[Records for the exercise Boundary: Start]

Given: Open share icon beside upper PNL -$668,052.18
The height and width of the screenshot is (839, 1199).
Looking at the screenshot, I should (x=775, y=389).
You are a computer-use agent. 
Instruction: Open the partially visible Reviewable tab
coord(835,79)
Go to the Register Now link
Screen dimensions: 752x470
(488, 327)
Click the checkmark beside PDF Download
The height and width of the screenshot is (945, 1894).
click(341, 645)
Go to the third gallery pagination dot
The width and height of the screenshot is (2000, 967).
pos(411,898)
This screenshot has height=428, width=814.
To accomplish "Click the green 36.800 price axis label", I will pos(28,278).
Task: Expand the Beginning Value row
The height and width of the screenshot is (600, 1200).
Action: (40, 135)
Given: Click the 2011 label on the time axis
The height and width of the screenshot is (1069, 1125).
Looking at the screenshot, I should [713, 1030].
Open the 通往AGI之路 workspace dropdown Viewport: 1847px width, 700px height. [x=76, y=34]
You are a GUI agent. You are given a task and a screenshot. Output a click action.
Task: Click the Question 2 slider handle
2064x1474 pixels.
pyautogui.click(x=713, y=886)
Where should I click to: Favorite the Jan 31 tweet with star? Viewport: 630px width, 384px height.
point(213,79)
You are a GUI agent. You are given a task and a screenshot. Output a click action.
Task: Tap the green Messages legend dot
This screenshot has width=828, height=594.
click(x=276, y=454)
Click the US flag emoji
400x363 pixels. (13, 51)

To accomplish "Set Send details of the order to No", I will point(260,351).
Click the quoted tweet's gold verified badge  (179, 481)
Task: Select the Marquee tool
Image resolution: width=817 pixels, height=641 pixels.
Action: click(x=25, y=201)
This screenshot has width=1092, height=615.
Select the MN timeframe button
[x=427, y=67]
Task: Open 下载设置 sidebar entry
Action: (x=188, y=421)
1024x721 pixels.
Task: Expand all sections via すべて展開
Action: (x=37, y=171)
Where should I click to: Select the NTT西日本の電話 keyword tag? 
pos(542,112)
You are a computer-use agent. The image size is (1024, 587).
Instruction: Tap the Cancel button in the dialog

[Records for the exercise Boundary: End]

__Your objective__: Output every line of the listing exactly as written.

__The completed task__:
Given: Open share icon beside upper PNL -$668,052.18
The height and width of the screenshot is (839, 1199).
Looking at the screenshot, I should (x=775, y=389).
You are a computer-use agent. 
Instruction: Open the partially visible Reviewable tab
coord(835,79)
Go to the Register Now link
Screen dimensions: 752x470
(488, 327)
Click the checkmark beside PDF Download
The height and width of the screenshot is (945, 1894).
click(341, 645)
Go to the third gallery pagination dot
The width and height of the screenshot is (2000, 967).
pos(411,898)
This screenshot has height=428, width=814.
To accomplish "Click the green 36.800 price axis label", I will pos(28,278).
Task: Expand the Beginning Value row
The height and width of the screenshot is (600, 1200).
Action: (40, 135)
Given: Click the 2011 label on the time axis
The height and width of the screenshot is (1069, 1125).
Looking at the screenshot, I should [713, 1030].
Open the 通往AGI之路 workspace dropdown Viewport: 1847px width, 700px height. [x=76, y=34]
You are a GUI agent. You are given a task and a screenshot. Output a click action.
Task: Click the Question 2 slider handle
2064x1474 pixels.
pyautogui.click(x=713, y=886)
Where should I click to: Favorite the Jan 31 tweet with star? Viewport: 630px width, 384px height.
point(213,79)
You are a GUI agent. You are given a task and a screenshot. Output a click action.
Task: Tap the green Messages legend dot
This screenshot has width=828, height=594.
click(x=276, y=454)
Click the US flag emoji
400x363 pixels. (13, 51)

To accomplish "Set Send details of the order to No", I will point(260,351).
Click the quoted tweet's gold verified badge  (179, 481)
Task: Select the Marquee tool
Image resolution: width=817 pixels, height=641 pixels.
Action: click(x=25, y=201)
This screenshot has width=1092, height=615.
Select the MN timeframe button
[x=427, y=67]
Task: Open 下载设置 sidebar entry
Action: (x=188, y=421)
1024x721 pixels.
Task: Expand all sections via すべて展開
Action: (x=37, y=171)
Where should I click to: Select the NTT西日本の電話 keyword tag? 
pos(542,112)
You are a computer-use agent. The image size is (1024, 587).
Instruction: Tap the Cancel button in the dialog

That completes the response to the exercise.